Britain’s plans to leave the EU has returned to center stage. Prime Minister Theresa May will address the Tory annual conference tomorrow, but she has already indicated a predisposition for no sugar-coating of the coming change in Britain’s relationship with the European Union. Access to the single market will be constrained, and the all-important financial services sector will not get special protection.

Sterling touched an overnight low of $1.2740, weakest since the mid-1980s and down 15% since June 23 when the Brexit referendum was approved. The silver lining to Brexit is the sharp slide in sterling that figures to trim the U.K. trade deficit. Already a number of economic indicators have highlighted a surprising resilience of the economy after the initial hit delivered by the referendum’s result.
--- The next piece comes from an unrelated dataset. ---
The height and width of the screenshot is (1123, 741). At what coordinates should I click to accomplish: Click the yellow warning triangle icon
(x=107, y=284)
Today’s latest such evidence comes from the British construction purchasing managers report, whose index advanced 3.1 points to a six-month high of 52.3 in September. Such bottomed at 45.9 in July.

Global share prices have also been buoyed by lessening worries about contagion from Deutsche Bank’s difficulties. Equities rose 0.8% in Japan, 0.6% in Hong Kong, South Korea, and Taiwan and 0.5% in Singapore. A 1.7% advance in the British Ftse leads today’s rally in European stocks including gains so far of 0.8% in the Paris Cac and 0.4% in the German Dax.
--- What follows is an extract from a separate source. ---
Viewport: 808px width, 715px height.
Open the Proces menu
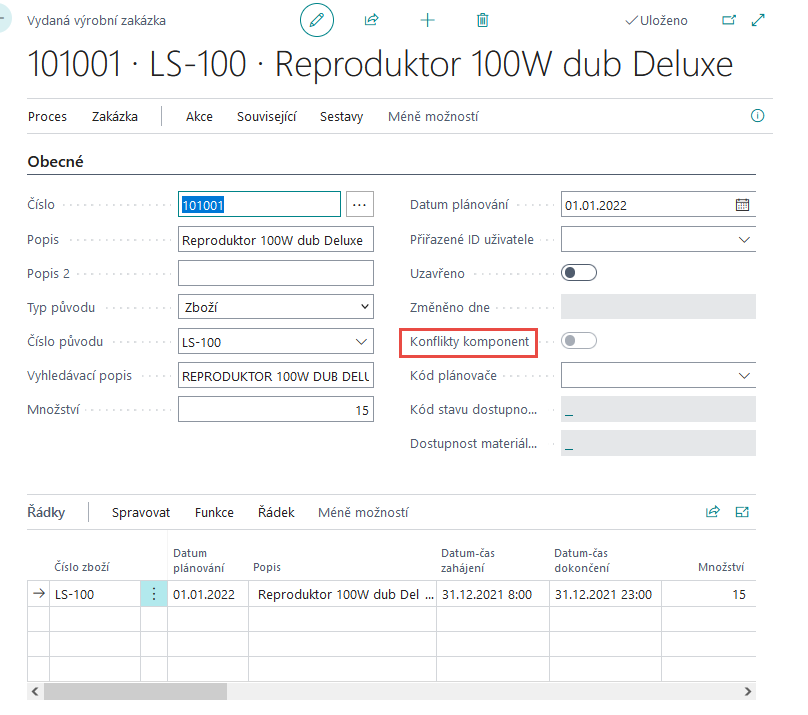[x=48, y=117]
West Texas Intermediate crude oil fell 0.8% but is still trading just $1.56 south of the psychological $50 level. Comex gold is little changed at $1,312 per ounce.

The dollar is 0.8% stronger against sterling, unchanged versus the yen and Swiss franc, 0.3% softer relative to the loonie, 0.2% lower against the Aussie dollar and up 0.1% vis-a-vis the euro and kiwi.

China’s market remains closed for the National Holiday and will stay shut all week.

The ten-year German bund and British gilt yields are a basis point lower. Japan’s comparable JGB yield is steady at negative 0.08%.

Two central banks announced monetary policy decisions.

  • The Reserve Bank of India sprung a surprise on the market, lowering its repo rate by 25 basis points to 6.25%. That was the second cut of 2016 and comes six months after the earlier move. 125 basis points of easing was implemented in 2015.
  • The Reserve Bank of Australia’s Official Cash Rate was left at a record low of 1.50%. There were reductions of 25 basis points each in May and August of this year, bringing the cumulative decrease since November 2011 to three percentage points.

Producer prices in the euro area slipped 0.2% on month in August but posted a smaller 12-month 2.1% rate of decline.

Japanese consumer confidence improved a whole point to 43.0 in September, best since September 2013 and 2.9 points above this year’s low reached back in February.

In spite of progressive easing in BOJ policy, on-year growth in the Japanese monetary base slowed to 22.7% in September from 24.2% in August and to 23.8% in the third quarter from 25.9% in 2Q, 28.8% in 1Q, 34.0% in full-2015, and 43.2% in 2014.

Building permits in Australia, which had leaped 12% in July, slipped by a smaller-than-expected 1.8% in August to produce a 10.1% 12-month rate of increase.

South Korea’s current account surplus narrowed 36.4% on month to $5.5 billion in August.

Romanian producer prices fell 1.9% in the year to August, and New Zealand house prices increased 14.3% in the year to September.

Scheduled U.S. data releases today are the NAPM index, a PMI for the New York area, and the IBD/TIPP Optimism index.

A Vice Presidential U.S. debate will be held tonight. The results of post Trump-Clinton debate polls are trickling in, and they suggest a widening lead for Clinton. The popular vote spread is still mid-single digits. The electoral vote margin appears wider. The more sanguine mood in financial markets may also reflect greater confidence that Trump will not be the next president, but such thinking has to be viewed as guarded and vulnerable to future political news.